Challenge #18

This challenge has more code, but according to the description is not a big deal. Here is the short description that you can find always here:

Now this is easy. Keep in mind, the code is 64-bit, because it uses 64-bit value(s). That is why I’ve omitted code fragments for 32-bit ARM and MIPS. So what does it do?

As always with large code, will avoid to display the whole code in this article, because large code of assembly can cause brain damage. I bet there’s a “legit” study about that…academy. Also because you can find the code example in the original website here.

Analysis

As always let’s break this code into blocks, in order to understand it better. The first block that I’m going to analyze it’s this one

    ;; check if the string in rsp
    ;; has length 36
	sub	rsp, 24
	mov	QWORD PTR [rsp], r8
	mov	QWORD PTR [rsp+8], r9
	call	strlen
	cmp	rax, 36
	mov	edx, -1
	jne	.L28 ;; EXIT PROGRAM

	mov	r12, rbx ;; copy rdi string into r12
	xor	ebp, ebp ;; ebp = 0
	jmp	.L35

I added some notations into the block code, here we have a call to strlen, famous C function, to know the length of a string(assuming it’s \0 terminated). In case our string length is not 36 we jump to tag .L28, where is the exit of the program, returning -1. This should count as a failure example, so on failure we are returning -1.

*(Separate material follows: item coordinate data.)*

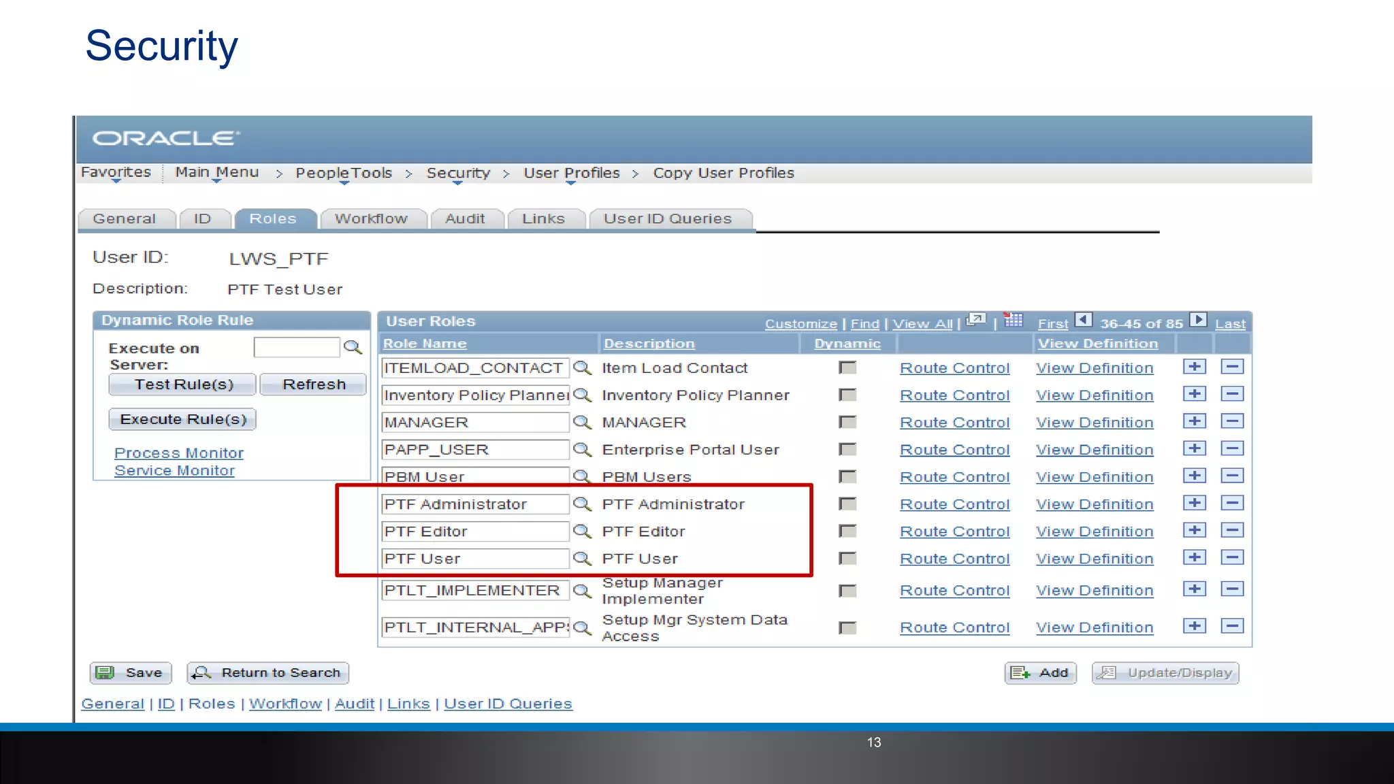Viewport: 1394px width, 784px height.
Task: Expand the Favorites dropdown menu
Action: pyautogui.click(x=116, y=173)
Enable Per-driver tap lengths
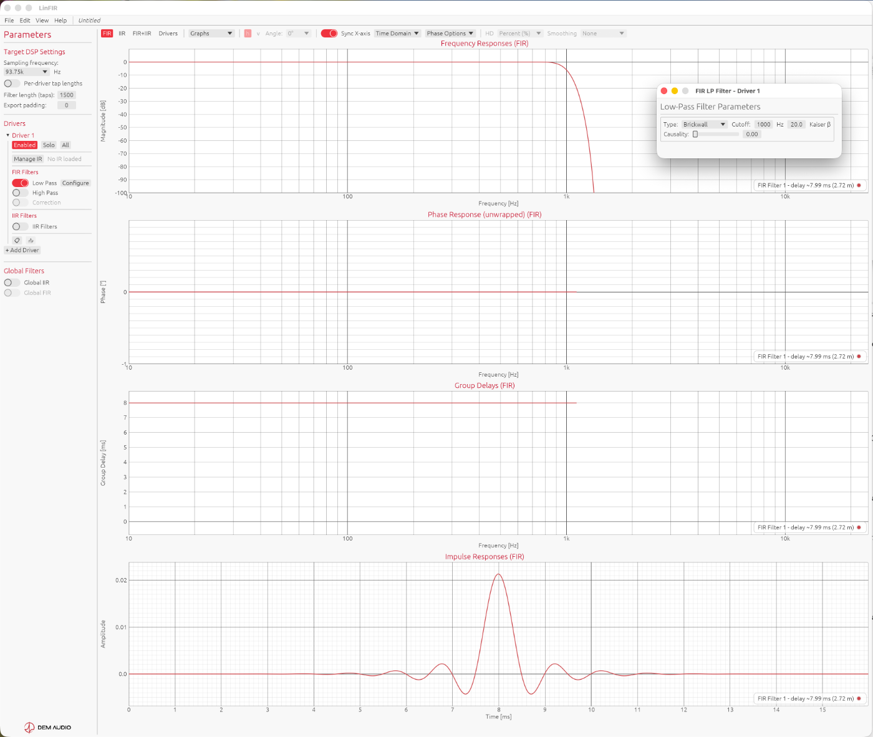The height and width of the screenshot is (737, 873). point(12,84)
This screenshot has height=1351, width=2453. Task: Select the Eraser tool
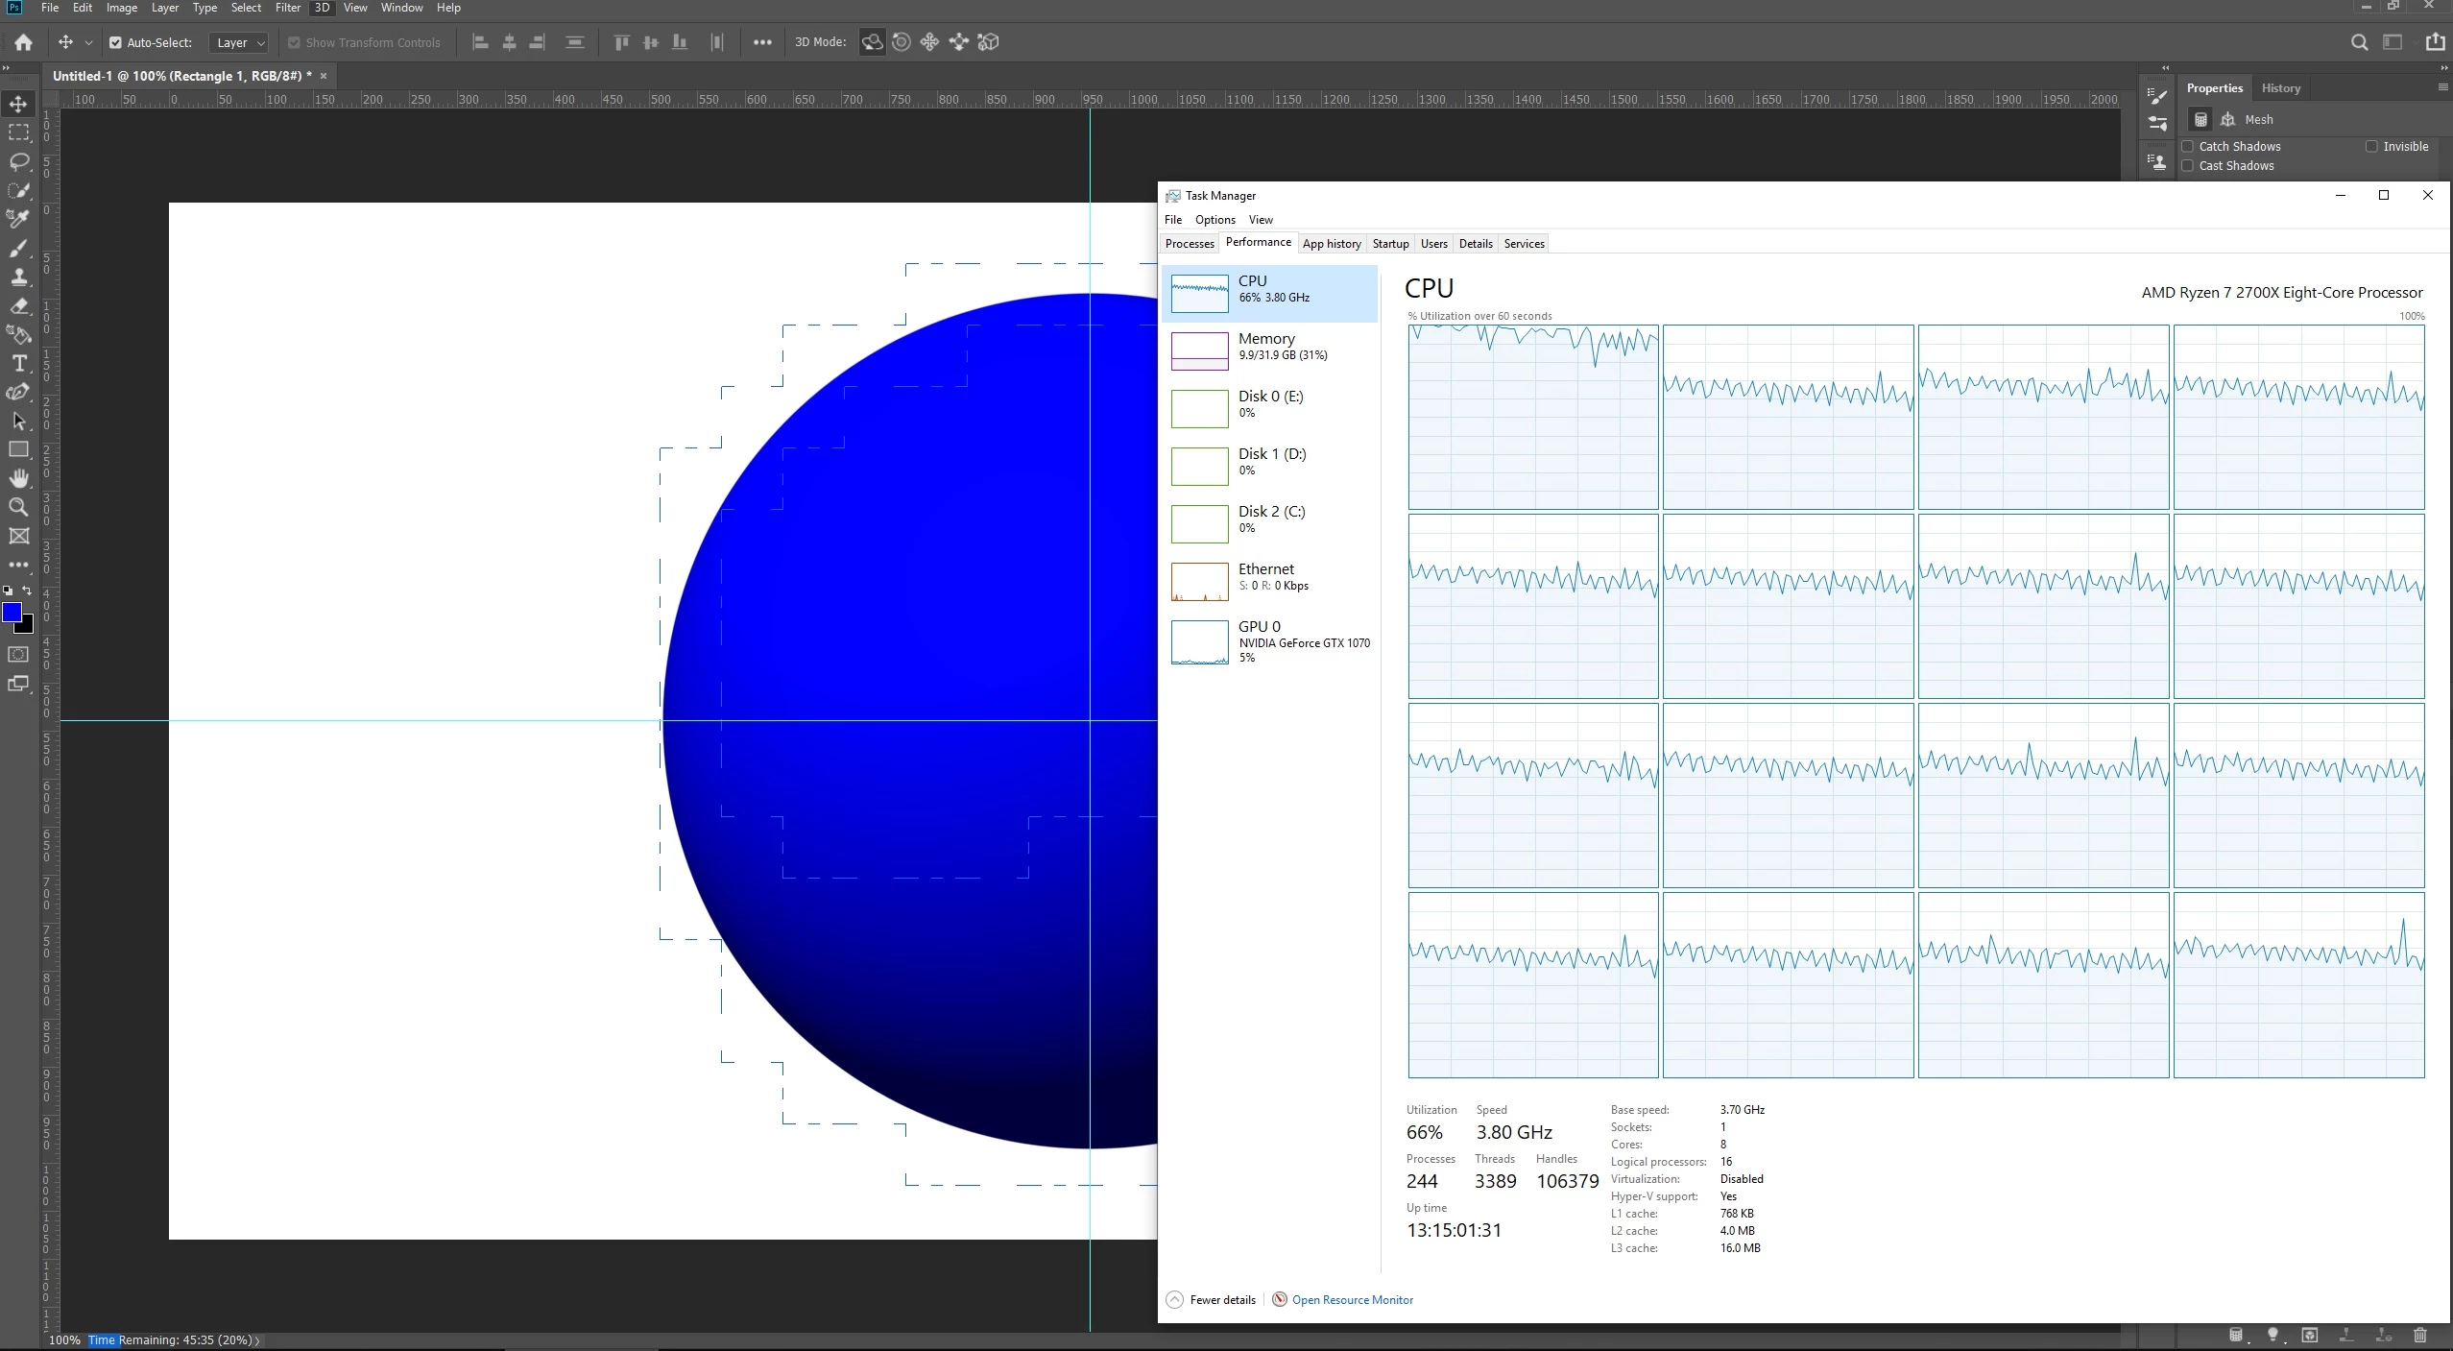coord(19,306)
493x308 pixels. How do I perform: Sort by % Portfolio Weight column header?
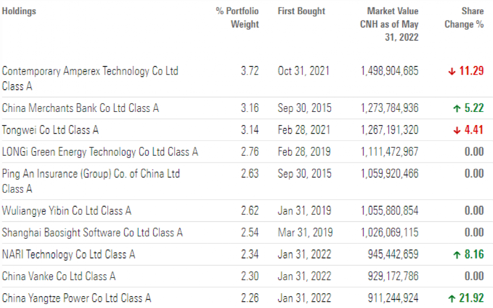237,18
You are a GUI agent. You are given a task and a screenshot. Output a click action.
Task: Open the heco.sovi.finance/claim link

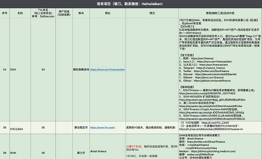(107, 69)
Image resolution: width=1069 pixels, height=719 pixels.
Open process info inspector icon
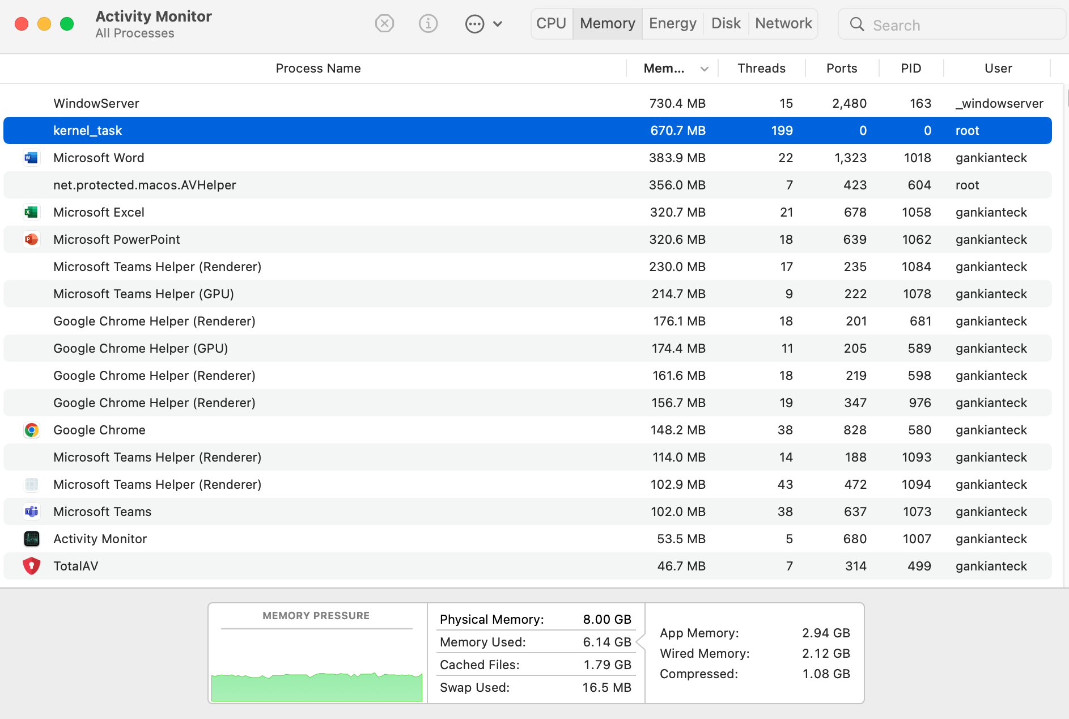click(x=428, y=24)
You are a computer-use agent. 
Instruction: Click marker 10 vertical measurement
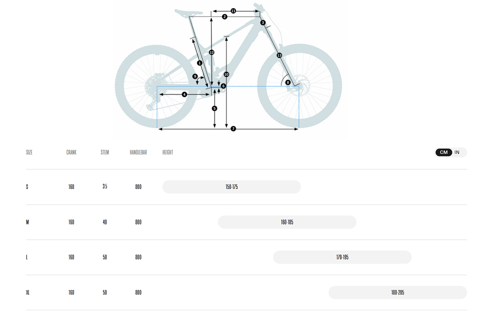pos(227,75)
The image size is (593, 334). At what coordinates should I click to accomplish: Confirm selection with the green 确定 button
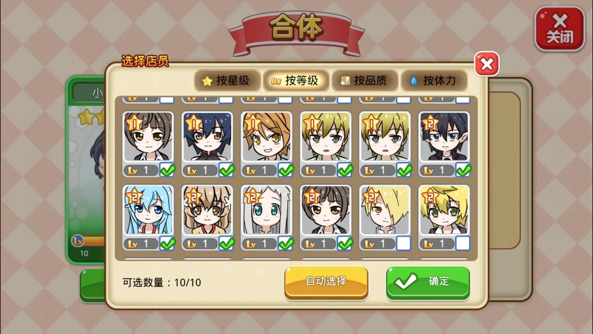point(428,282)
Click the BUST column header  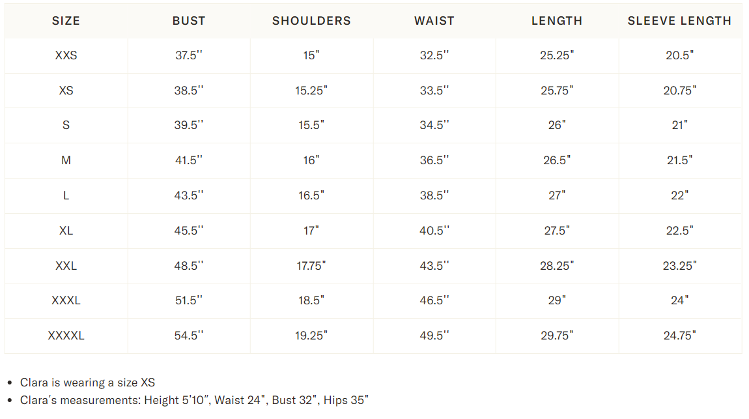[x=189, y=21]
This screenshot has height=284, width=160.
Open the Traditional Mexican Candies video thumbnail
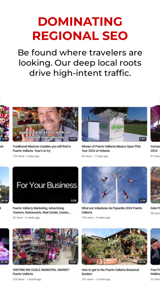[x=45, y=124]
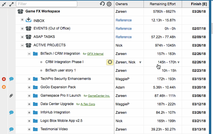The image size is (213, 134).
Task: Expand the ASAP TASKS package
Action: (x=22, y=37)
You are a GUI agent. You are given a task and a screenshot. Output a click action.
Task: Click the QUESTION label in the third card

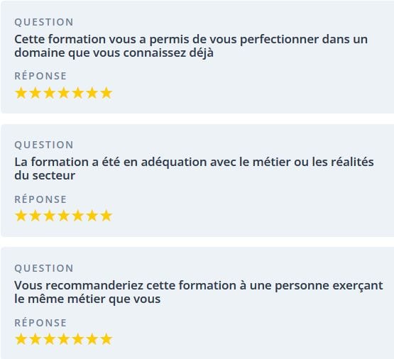point(44,268)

Another thing to identify here, it’s the presence of a loop, between tags .L33 and .L.42. Over what iterate this loop? What is the stop condition here? It’s easy to notice that we are iterating over the string we just copied into r12 register. Take a look at this snippet

;; START OF A LOOP
;; ------------------>
.L33:
    ;; if char it's hex, end program with -1
	movsx	edi, BYTE PTR [r12]
	call	isxdigit
	test	eax, eax
	je	.L37 ;; EXIT PROGRAM WITH -1

;; ... continuation other tags come between these two

.L42:
    ;; check if we are in the last char
	cmp	BYTE PTR [r12], 0
	jne	.L33
    ;; <<<<<<<<<<<<<<<<<<<
    ;; END OF A LOOP
    ;; <<<<<<<<<<<<<<<<<<<

If you noticed, at the end of tag .L42 we have a check for the amazing \0 null terminating character. Also at the start of the tag .L33, we have a copy of one character from the string in r12. This give us the certainty we are iterating over string in r12.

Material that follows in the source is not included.